Braithewate and Dowd became good friends thereafter.
David, who noted that the only way to learn anything was to get a job, began his education in engineering of recordings and mixing the sound at Atlantic, leading him to produce for artists unknown artists at the time using the company’s facilities with their blessing so he thought. It in fact didn’t go over very well with his bosses and he was let go as a result. Dowd, whom David remained friends with, recommended he go to Motown, where he was hired on as a sound engineer.
At Motown, David got to see firsthand how the legendary organization brought and molded new people into the system. “I came in and did assembly work they built everything there in their own shop. If someone said they had the best amplifier, they would test it and use till it burned out and they rebuild it and make changes to for their purpose or just junk it.”

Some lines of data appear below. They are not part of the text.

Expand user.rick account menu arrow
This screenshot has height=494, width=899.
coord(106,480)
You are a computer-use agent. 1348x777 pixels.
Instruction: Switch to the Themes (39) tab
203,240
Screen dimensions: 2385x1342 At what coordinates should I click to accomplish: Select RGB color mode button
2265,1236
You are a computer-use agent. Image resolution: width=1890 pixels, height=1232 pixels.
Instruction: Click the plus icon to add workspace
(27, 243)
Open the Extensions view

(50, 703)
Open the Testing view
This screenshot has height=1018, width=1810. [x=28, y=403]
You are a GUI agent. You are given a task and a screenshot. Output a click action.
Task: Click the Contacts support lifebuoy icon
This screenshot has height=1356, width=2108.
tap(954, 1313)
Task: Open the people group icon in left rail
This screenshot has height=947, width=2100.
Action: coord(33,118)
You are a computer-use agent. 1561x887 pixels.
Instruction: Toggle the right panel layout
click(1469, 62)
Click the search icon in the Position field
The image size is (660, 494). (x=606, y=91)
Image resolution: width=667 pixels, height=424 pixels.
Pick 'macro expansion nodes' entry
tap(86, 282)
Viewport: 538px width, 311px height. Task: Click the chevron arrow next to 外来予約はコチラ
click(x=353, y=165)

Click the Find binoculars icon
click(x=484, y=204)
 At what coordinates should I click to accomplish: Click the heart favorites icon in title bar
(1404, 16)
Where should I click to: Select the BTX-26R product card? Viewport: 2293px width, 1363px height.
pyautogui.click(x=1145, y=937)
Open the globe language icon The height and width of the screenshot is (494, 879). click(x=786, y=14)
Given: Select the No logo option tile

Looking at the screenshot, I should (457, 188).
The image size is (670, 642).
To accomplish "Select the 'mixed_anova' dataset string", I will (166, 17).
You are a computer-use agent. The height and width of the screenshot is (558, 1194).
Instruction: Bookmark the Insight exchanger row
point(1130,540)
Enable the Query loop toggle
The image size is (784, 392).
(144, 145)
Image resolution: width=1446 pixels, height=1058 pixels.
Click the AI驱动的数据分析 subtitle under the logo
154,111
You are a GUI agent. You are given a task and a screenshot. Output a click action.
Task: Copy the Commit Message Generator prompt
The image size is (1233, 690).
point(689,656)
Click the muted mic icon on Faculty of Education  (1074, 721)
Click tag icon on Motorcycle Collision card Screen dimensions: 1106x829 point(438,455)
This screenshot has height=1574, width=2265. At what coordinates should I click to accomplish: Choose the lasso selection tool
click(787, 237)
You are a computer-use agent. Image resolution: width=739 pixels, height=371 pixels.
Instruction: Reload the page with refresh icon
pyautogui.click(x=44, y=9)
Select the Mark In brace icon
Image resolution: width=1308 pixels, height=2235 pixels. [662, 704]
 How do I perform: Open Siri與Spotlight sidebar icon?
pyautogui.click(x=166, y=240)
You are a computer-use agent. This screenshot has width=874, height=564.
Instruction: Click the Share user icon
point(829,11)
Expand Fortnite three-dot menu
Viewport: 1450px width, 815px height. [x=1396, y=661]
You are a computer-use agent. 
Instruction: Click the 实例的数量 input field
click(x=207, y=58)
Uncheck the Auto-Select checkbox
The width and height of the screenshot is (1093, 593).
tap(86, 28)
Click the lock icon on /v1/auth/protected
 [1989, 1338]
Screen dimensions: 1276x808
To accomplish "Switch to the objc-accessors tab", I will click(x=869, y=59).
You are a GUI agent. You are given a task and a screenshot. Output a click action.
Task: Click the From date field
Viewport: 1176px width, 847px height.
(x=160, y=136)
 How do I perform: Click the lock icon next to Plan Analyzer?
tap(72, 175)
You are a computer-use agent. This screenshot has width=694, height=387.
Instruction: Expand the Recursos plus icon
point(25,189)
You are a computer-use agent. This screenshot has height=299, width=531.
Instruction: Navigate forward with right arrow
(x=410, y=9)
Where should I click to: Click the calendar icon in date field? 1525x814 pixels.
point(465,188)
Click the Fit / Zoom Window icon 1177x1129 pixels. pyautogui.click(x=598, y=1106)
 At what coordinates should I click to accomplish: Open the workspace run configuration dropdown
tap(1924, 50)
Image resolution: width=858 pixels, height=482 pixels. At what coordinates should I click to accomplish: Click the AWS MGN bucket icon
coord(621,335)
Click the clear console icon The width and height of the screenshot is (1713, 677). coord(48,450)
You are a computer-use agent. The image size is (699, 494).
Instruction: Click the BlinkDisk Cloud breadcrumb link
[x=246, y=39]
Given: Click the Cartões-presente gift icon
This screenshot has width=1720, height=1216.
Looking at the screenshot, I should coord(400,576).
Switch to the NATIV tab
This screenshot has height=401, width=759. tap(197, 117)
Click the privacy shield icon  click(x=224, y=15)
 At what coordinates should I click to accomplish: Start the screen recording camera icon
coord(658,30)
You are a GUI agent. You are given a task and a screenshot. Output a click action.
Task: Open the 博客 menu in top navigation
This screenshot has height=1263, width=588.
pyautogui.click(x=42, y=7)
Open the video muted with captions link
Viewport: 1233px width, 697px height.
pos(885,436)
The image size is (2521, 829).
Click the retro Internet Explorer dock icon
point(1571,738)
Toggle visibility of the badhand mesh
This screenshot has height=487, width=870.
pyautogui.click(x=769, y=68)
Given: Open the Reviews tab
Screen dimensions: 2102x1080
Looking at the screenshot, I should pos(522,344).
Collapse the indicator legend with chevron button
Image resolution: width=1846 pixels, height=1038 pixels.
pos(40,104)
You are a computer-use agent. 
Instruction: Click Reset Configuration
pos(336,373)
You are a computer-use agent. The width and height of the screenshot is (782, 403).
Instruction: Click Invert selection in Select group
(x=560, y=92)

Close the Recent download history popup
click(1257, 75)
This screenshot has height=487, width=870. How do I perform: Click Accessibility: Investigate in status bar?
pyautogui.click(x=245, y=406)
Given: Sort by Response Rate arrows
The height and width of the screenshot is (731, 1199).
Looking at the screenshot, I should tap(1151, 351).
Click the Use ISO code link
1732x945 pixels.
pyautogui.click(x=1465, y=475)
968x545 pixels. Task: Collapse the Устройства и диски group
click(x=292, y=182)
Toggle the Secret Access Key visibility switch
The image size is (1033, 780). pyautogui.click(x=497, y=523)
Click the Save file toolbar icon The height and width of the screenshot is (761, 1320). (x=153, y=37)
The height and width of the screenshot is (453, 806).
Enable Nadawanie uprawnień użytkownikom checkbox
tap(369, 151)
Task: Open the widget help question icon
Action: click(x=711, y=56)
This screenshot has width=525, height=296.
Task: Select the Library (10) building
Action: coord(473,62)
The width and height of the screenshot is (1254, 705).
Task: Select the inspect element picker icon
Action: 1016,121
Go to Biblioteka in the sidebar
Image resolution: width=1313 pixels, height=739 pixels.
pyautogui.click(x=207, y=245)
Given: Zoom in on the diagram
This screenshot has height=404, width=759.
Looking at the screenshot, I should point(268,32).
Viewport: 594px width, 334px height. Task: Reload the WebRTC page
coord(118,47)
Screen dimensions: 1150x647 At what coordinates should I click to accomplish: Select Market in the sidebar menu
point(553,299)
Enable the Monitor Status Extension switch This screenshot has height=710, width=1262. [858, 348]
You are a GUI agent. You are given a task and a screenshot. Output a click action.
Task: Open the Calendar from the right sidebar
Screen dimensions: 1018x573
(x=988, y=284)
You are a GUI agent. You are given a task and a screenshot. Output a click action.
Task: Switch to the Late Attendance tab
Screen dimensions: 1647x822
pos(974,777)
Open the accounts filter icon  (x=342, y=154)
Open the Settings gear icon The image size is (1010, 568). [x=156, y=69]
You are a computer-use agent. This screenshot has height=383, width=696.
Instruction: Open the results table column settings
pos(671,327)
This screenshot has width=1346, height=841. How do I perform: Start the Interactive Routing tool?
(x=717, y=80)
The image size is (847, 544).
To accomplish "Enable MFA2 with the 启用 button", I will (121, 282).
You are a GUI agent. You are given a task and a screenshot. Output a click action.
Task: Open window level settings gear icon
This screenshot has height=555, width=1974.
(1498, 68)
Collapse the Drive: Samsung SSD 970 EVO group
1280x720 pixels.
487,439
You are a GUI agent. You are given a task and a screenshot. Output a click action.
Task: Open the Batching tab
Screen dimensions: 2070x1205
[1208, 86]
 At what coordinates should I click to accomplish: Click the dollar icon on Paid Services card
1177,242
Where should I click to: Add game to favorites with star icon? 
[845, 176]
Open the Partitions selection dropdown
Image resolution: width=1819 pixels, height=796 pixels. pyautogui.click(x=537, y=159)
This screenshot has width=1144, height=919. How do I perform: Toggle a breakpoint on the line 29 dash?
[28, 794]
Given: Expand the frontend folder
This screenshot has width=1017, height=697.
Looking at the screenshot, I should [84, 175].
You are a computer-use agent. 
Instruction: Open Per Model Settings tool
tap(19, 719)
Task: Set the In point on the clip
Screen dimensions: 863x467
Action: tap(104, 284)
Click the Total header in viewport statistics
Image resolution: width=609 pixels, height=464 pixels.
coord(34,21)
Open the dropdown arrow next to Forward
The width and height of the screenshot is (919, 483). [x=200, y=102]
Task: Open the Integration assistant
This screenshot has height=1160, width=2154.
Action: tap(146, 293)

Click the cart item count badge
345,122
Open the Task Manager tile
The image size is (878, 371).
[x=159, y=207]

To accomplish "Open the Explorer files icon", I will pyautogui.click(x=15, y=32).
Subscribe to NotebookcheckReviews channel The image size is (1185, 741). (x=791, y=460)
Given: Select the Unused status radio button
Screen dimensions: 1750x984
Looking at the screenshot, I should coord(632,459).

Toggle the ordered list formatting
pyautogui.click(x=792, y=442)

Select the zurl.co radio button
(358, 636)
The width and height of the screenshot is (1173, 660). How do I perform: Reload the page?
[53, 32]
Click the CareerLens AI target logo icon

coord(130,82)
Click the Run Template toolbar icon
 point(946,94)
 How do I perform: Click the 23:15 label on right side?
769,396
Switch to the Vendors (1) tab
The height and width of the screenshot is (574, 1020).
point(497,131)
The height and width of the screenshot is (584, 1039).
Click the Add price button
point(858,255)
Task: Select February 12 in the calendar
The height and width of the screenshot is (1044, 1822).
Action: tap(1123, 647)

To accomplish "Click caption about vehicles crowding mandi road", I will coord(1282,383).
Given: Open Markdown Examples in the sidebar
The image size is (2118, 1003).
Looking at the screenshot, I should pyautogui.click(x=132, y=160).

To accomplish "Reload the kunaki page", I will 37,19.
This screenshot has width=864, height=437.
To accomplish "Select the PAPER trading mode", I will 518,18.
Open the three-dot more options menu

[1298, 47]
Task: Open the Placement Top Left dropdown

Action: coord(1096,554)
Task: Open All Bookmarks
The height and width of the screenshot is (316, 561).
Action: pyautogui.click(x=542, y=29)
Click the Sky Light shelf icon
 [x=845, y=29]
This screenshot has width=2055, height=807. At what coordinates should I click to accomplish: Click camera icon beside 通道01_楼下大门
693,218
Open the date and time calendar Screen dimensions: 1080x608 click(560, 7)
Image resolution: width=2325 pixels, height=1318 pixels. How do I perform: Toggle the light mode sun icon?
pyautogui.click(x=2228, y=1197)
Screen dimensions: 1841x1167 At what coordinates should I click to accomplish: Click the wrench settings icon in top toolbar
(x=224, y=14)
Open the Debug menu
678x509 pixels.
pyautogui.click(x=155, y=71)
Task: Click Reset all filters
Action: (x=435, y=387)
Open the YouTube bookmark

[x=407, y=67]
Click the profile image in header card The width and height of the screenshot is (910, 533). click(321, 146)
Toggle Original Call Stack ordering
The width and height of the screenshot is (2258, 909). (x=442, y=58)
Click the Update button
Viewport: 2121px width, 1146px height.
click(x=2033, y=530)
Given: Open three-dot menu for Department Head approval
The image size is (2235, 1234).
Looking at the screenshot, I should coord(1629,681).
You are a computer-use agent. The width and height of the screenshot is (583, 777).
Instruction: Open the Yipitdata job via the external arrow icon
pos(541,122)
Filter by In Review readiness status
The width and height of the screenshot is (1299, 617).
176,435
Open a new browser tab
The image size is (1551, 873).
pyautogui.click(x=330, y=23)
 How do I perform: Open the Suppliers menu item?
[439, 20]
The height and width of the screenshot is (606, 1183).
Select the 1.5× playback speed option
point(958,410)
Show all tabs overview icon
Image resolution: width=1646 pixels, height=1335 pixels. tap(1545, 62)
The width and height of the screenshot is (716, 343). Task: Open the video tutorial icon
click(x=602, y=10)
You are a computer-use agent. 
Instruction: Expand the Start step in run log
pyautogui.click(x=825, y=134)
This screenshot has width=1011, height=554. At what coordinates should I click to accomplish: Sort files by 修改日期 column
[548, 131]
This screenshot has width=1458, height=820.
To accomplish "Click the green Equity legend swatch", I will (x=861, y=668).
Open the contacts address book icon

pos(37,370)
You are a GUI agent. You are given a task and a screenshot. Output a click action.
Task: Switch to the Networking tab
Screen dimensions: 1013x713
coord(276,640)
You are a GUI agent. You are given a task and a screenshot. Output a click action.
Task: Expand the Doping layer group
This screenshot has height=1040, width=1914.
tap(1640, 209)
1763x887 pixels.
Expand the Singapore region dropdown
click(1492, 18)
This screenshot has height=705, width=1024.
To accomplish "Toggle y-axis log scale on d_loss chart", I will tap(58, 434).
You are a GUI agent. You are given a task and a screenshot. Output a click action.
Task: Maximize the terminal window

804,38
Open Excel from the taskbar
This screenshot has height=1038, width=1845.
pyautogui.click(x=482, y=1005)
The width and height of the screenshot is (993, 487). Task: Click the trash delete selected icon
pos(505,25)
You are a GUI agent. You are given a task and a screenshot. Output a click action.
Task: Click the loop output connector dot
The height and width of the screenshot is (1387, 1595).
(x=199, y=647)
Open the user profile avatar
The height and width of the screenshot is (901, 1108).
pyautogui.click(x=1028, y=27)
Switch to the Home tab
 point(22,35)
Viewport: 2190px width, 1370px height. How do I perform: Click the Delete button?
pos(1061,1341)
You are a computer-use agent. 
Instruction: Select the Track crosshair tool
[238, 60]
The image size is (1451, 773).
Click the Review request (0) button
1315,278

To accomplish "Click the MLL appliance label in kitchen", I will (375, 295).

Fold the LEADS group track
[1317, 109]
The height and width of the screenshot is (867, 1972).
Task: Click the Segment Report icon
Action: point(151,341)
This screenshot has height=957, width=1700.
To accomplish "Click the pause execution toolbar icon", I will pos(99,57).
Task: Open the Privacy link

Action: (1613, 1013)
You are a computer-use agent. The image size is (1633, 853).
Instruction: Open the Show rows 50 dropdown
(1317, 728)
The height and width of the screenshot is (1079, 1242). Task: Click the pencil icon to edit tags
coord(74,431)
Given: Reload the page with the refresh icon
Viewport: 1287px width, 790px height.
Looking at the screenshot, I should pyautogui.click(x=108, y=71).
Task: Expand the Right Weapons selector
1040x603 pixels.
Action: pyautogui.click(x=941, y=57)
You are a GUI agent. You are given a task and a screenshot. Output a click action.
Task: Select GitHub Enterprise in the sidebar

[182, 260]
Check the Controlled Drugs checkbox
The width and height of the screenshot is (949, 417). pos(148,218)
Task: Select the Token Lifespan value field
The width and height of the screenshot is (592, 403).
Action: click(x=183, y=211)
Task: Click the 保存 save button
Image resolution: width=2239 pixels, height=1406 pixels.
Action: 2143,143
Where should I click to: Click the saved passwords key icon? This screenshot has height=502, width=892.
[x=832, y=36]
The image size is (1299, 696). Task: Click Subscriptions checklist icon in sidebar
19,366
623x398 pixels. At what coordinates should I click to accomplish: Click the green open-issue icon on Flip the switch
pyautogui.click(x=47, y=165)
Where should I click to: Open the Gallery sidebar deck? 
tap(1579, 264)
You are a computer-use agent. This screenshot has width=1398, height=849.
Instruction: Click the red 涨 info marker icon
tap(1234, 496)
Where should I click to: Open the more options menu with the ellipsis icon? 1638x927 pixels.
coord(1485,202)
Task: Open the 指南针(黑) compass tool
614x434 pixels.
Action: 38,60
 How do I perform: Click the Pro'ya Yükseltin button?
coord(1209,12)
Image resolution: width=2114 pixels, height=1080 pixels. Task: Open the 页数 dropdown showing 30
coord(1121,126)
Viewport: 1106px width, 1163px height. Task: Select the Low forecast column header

David explained how management would bring him in to just watch and listen, eventually becoming part of the incredible recording team in Detroit.
“It was very well run, like the Ford Motor Co. It was an assembly line, David explained. “We were open for 24 hours a day, seven days a week, with quality control.
“We would sit around for a quality control meeting every week and Berry Gordy (founder of Motown) would ask if it is it a smash hit or not? And everyone in the room would give their vote and the reason why they thought the record was the way they voted majority ruled, even if it sometimes went against B.G. and a record he had done.”
Braithewate engineered the sound on such work as Stevie Wonder’s “My Cherie Amour,” with the only designation that engineers would receive there would be a code, “I was D-4.” As in any organization that reach quality control by consensus, politics and bruised egos are likely to occur. Braithewate expressed regret that a thin skin led him to leave Motown after a quality control meeting where his he and his team seemed especially targeted for criticism. He would eventually return to Motown, but only to maintain the company’s sound equipment.
After Motown, Braithewate brought his family out to California in 1969 after becoming Ray Charles personal sound engineer. To his chagrin, Braithewate found himself reunited with his old friend Tom Dowd, who told Ray he should hire him. “He is a good man,” Dowd said. Ray spent a good deal of time on the road and the first order of business was to rebuild a studio. “Two other people, who I hired––and myself––tore and replaced every wire in the place” Over a short period of time a new studio was built, replacing the old three track system that Charles had.
Braithewate would work on three of Ray Charles albums including, “My Kind of Jazz” LP‘s, “Love Country Style” and “America,” over the course of five years. David eventually converted the studio into a sixteen-track set up for Charles in 1974. Though they would remain friends, Braithewate left after an incident where he felt Ray belittled his experience and expertise.
Braithewate’s pursuit of musical knowledge and perfection led him to spend a great deal of time away from home and family––resulting in him becoming both witness and participant in some of the great moments of music history.